The BRRRR method can accelerate portfolio growth when the numbers work. When they don’t — thin ARV, a soft rehab budget, or market rent that can’t support the refinance payment — it leaves you holding a leveraged rental that ate your capital and still can’t get a loan. Underwriting it this hard is how you find out which deal you have while you can still walk.

General information for real estate investors, not financial, legal, or tax advice. Specific thresholds and terms vary by lender, market, and program; confirm the numbers that apply to you with the relevant professional.

Frequently asked questions

What happens if the appraisal comes in below my ARV estimate?

The refinance loan shrinks. At 75% LTV on a $195,000 appraisal instead of $220,000, the maximum loan drops to $146,250 rather than $165,000. If your all-in cost was $159,500, you are $13,250 short and must fund the gap from another source.
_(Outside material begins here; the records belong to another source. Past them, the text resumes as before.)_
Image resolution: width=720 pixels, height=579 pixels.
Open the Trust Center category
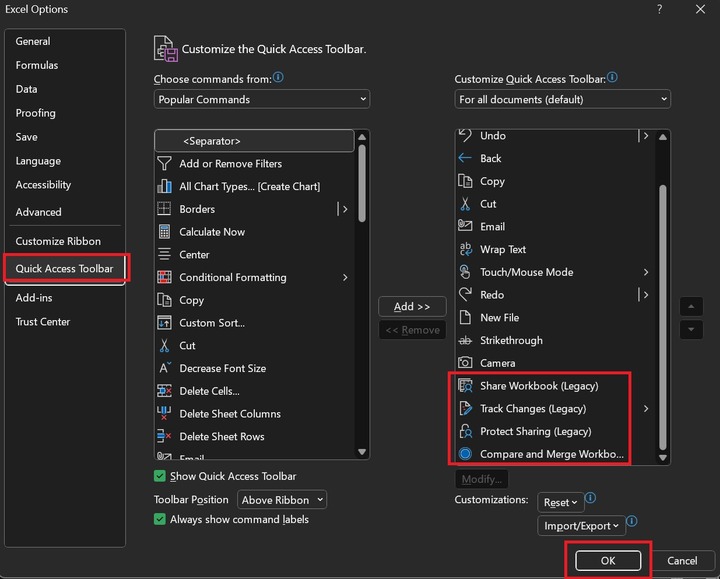(43, 322)
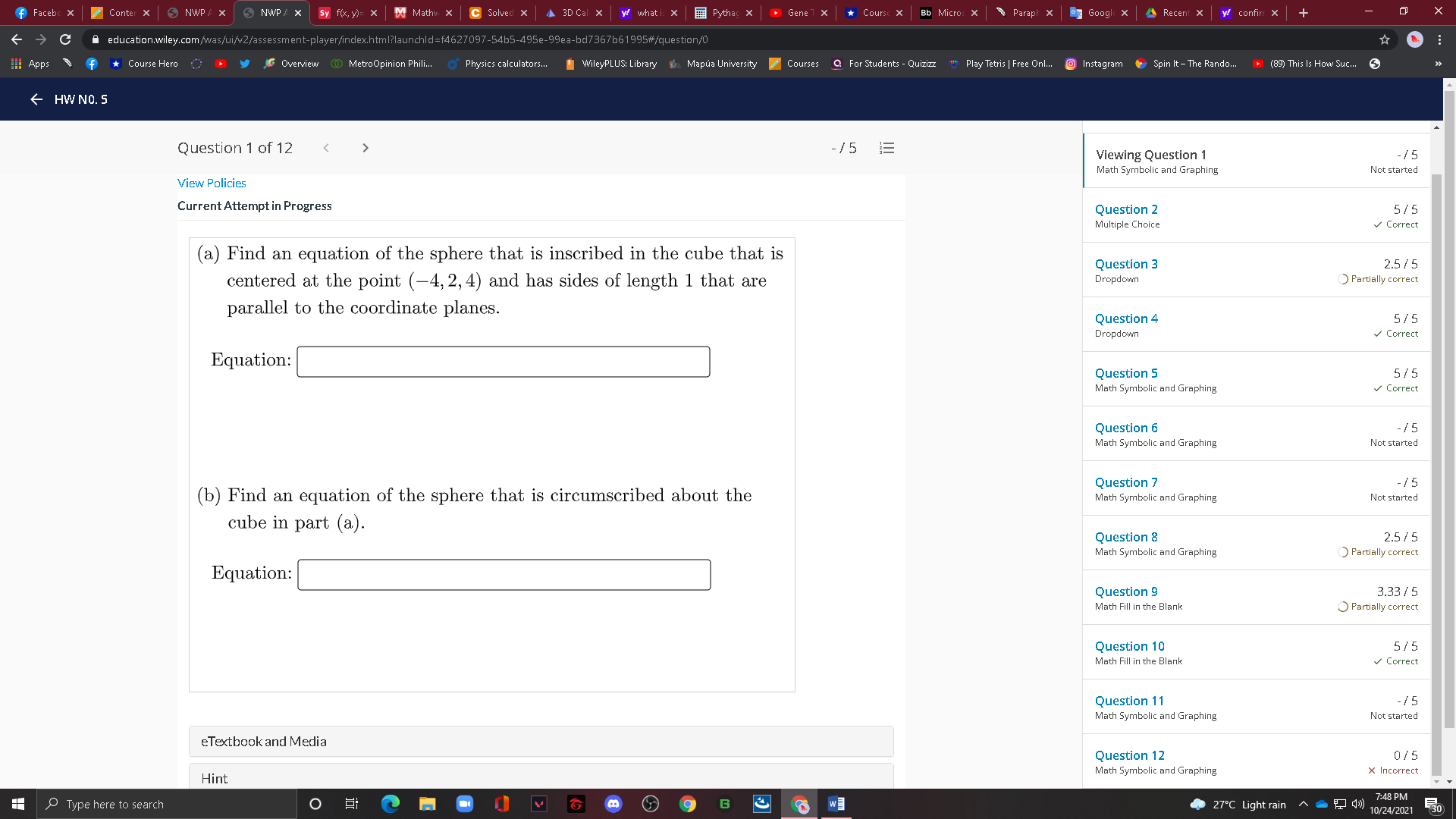Expand the Hint section
This screenshot has height=819, width=1456.
(x=215, y=778)
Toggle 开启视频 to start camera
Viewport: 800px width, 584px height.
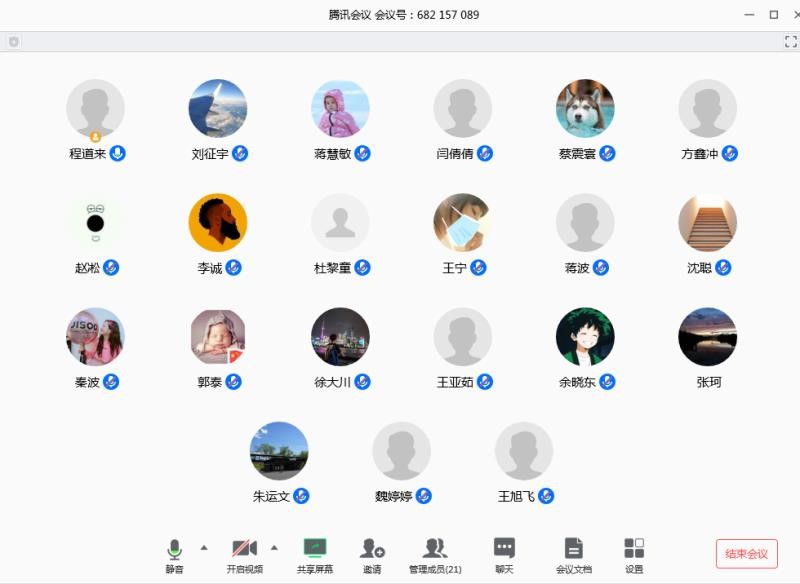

Set your ARV low enough that an appraisal a notch under it still works; you don't get to pick the appraiser's number.

How long do I need to hold the property before refinancing?

Most conventional and DSCR lenders require 6–12 months of seasoning from the closing date before they will consider a cash-out refinance on an investment property. Some portfolio lenders offer delayed financing (an immediate refinance) if you purchased with cash, but terms vary. Confirm your lender's seasoning requirement before you start the renovation clock.

Does the 70% rule work differently in a BRRRR than a flip?

The arithmetic is the same, but the purpose differs. In a flip, the 70% threshold protects your profit margin after all transaction costs. In a BRRRR, it protects your ability to refinance out most of your capital — because the refinance is also capped at roughly 70–75% LTV. A purchase above 75% of ARV makes a full capital recycle impossible from the start, regardless of how well the rehab goes.

What if rates are too high for the stabilized rental to cash-flow?

In today's rates that's a hard wall, not a number to talk yourself past. The BRRRR only works if the rental cash-flows with the refinance loan in place. If a $165,000 loan at 7.5% produces $1,154/month in debt service and rent cannot support that plus operating expenses at a 1.25 DSCR, the deal needs either a lower all-in cost, a higher ARV supported by comps, or a concession on return expectations.